_EXERCISE REQUIREMENTS_.
When you reach the line containing "Select the Google brand logo" in the data below, begin returning lines exactly as written, and stop once the line containing "Expand the Vštekaj&Prihrani service chevron" has been returned.

_MATERIALS PROVIDED_.
______

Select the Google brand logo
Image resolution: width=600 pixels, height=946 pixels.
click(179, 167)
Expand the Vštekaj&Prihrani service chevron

______

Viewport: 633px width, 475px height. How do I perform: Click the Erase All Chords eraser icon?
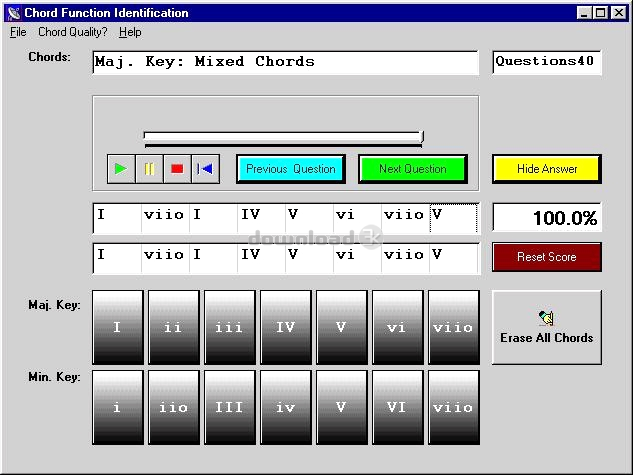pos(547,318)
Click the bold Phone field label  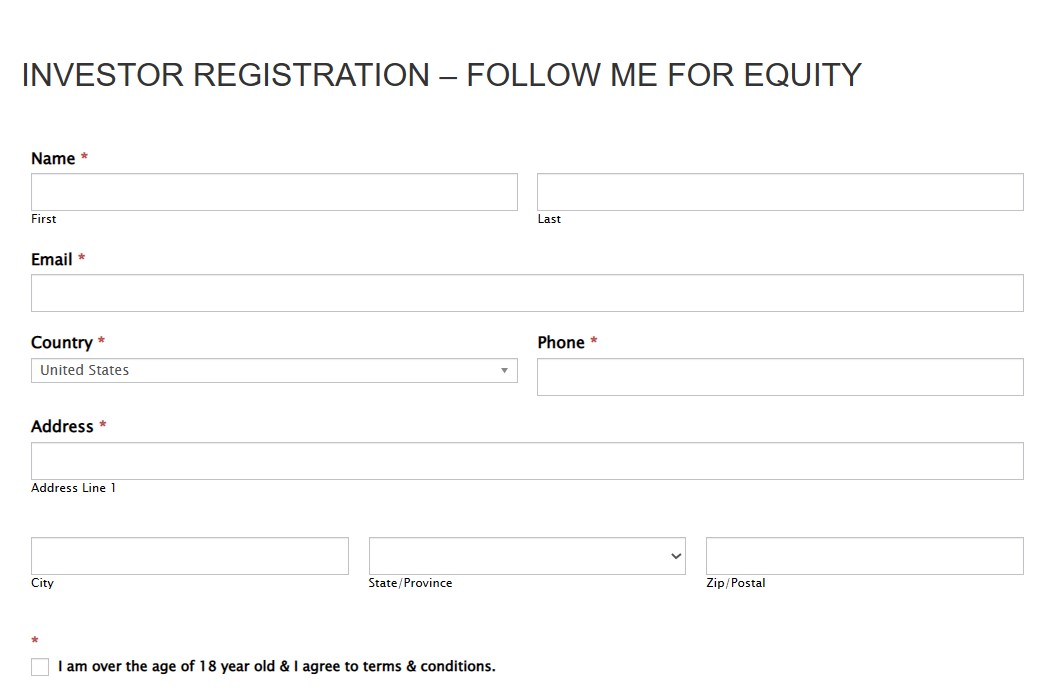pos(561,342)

______

_ANSWER SPACE_.
Select the Google brand logo
Image resolution: width=600 pixels, height=946 pixels.
click(179, 167)
Expand the Vštekaj&Prihrani service chevron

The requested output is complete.